Neuroendocrine Tumor - no treatment plan method

@dadcue I take capecitabine to control my pnet and metastasis. It is a chemo pill.

This discussion is helpful to me as a caregiver to a dear friend who has just be diagnosed with a neuroendocrine tumor in the rectum that has spread to the liver and lungs. She found out about the cancer after going to urgent care for what she thought was a cracked rib. It was very painful but I guess that was good because going to urgent care led to a diagnosis. She was hospitalized after being sent to the emergency room and after the doctor saw the results of the CT scan. That was on April 16 so it's day 12 in the hospital and doctors are still trying to get her pain under control so she can go home on oral pain meds. The palliative nurse was in twice today because she is trying different combinations and strengths of pain medicine. If the pain can be managed, my friend will go home and then can begin work with the oncology team to develop a treatment plan. Thanks for any helpful suggestions.
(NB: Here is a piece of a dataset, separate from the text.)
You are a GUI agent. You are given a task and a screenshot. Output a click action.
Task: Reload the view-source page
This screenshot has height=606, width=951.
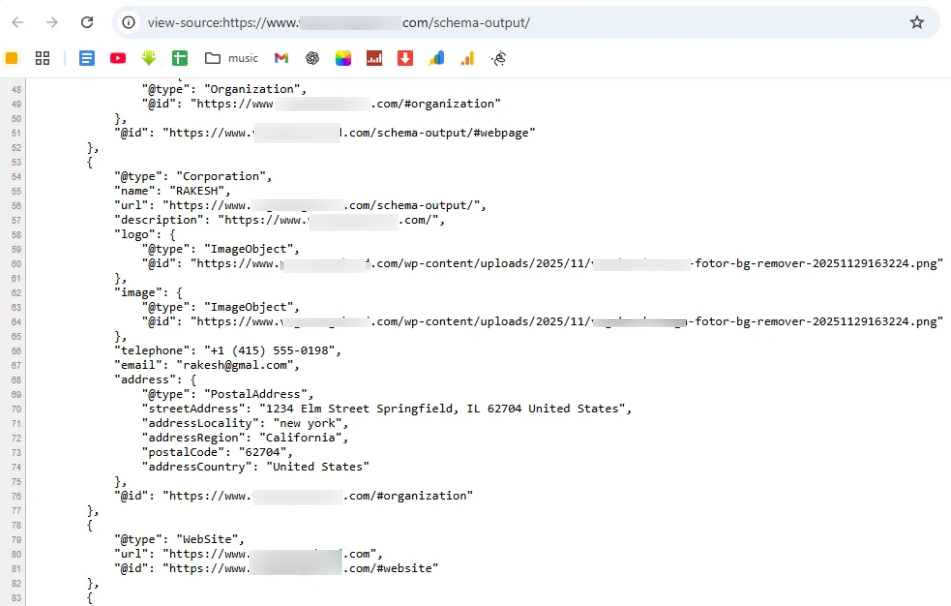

Hello @mlveal, and welcome! I'm so sorry to hear of your friend's pain and diagnosis of neuroendocrine tumors. It sounds like she is going through a difficult time, and it is very kind of you to want to help her.

From your post, it appears that she will be meeting with oncologists once her pain is under control. As neuroendocrine cancer is a rare form of cancer, my first thought would be to encourage her to be seen by a neuroendocrine (NET) specialist. There are NET specialists at all three Mayo Clinic locations (appointment information is available at http://mayocl.in/1mtmR63). If it is not possible to be seen at a Mayo facility, here is a link from the Neuroendocrine Tumor Research Foundation with NET specialists in the U.S.: https://netrf.org/for-patients/neuroendocrine-tumor-doctor-database/page/8/

Before her cancer diagnosis, how was her health? Does she have any other chronic disorders?